Ch. 2 of The Glass Eye and the Leopard


The Leopard continues to erase himself in the knuckles of a loveless Ocelot's embrace.  Already blank cavities resembling certain cancers of abused mouths have begun to riddle his once matte and hi-def epidermal advertisements of sexual pleasures.

"I am sadder," he sez, "The small pockets of my skin for which I have hoped to entreat an alms of your change have disappeared.  Consistently, the women I sleep with imagine they frisk the arrival of their future.  Always they search the orifices and report to me in tears, "Tomorrow holds nothing," declaring the package insufficient.  In such a manner as I continue parallel to them, I cannot but look at my hard-on and watch it swath itself as a dog might dying retreat to a patch of woods."  Stuck in the rut of the inscrutable, such is commitment.  So difficult this ditch to ditch, just so, is faith.

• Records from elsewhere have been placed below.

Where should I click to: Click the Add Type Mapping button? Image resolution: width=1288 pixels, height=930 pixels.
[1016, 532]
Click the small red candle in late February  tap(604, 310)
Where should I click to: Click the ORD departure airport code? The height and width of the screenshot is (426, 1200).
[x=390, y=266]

Eye eyed Leopard embracing the bracing Ocelot from behind the long unwatered ficus.  Unto a lamp seated on a book which was seated on a table, he stealed and kindled.  The only light made of Leopard's face a kindergarten of hunted rabbits, and of Ocelots the same but in a rival county.  Generously earnest to tell Leopard what to think, Eye said, disguising the subterranean howl, "All Gifts are spherical and birth themselves.  In Hands, they appear as the moon.  No Gift when born was ever smaller than the Human Being Whose Face Faced it into Existence.  A Face is a wench hauling Gifts over our skin.  The Separatist-Scientists have long divided the census of the population of Faces into the Beautiful-Faces, the Ugly-Faces, the Sad-Faces, Small-Faces, Disfigured-Faces, etc.  Recently, after years of in-fighting, Separatist-Scientists renamed in a Politically Correct Maneuver the Beautiful-Faces as the Biologically-Imperative-Approximo-Symmetrical-Faces.  Long, too long to ever belong have I argues the Beautiful-Faces should be retitled the Favorite-Faces, but after years of conversing with Faces, I know the Beautiful-Face is a Potential-Gift-to-All."

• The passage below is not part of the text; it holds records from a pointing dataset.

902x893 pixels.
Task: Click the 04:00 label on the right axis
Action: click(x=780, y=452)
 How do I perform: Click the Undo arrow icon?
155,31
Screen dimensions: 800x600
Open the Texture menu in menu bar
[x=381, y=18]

Eye paused, a caesura to punch a hole, almost, in the world and continued, unfolding an origami-ed swan covered in scrawl.  "I have prepared a statement from which I will read."  He coughed.  "I call it, 'Author's Statement to Population-Census of Our Standing Words.' "  He began to read the swan.  "No, things are not other things, and Nothing is and never was a thing.  Nothing is not 'is,' and nothings, not even the sweet, 'are.'   Things exist.  Nothing does not exist, not even in the mind, the mind which is a Place in which Things exist, the Mind by which being a Mind that Exists makes exist whatever takes Place in the Mind. Whatever takes Place exists, even in chess.  Whatever is not What.  What-is-Whatever is and always will be.  What-is-What is a Number of Things.  But what is What-Is-What-A-Number-Of-Things?  'Is' and 'Are' are particles of Food, Language and a Number of Other-Things, lighted.  Like Gifts and Certain Eyes, the Books, contrary to their image of squareness, are spherical and grow infinitely large when nutritiously fed, exercised, parented responsibly, and, generally speaking, grow up in the right climate conducive to becoming a Right Climate for Life.  To exercise correctly the Books, the Books must be exorcised by not only the author who allows the Books to birth themselves but by the exorcist-reader responsible enough to reproduce the Books in the Printing Press of Knowing, Knowing-Ourselves, Knowing-at-All, and Knowing-Ourselves-as-Citizens."

For the time being, Eye paused, feeling lousily termite-like that he had boredly bored into something still quite busily boring.  "One last thing," he sed, turning to face the braced face of Ocelot, "The Bandanna-of-Woman is the Suture against the Wound of her hair."  Ocelot sed, "Not all that bleeds upon you is another's wound.  Residence is a residue."  At those words, Leopard thought, afraid for he knew he was wrong, "Her hair is a wound you wound whispering around your finger, brushed away from lips, in the repetitive contentment of your nights unalone.  Reticence is residence."  And for a while, things ceased to happen, until they did, again.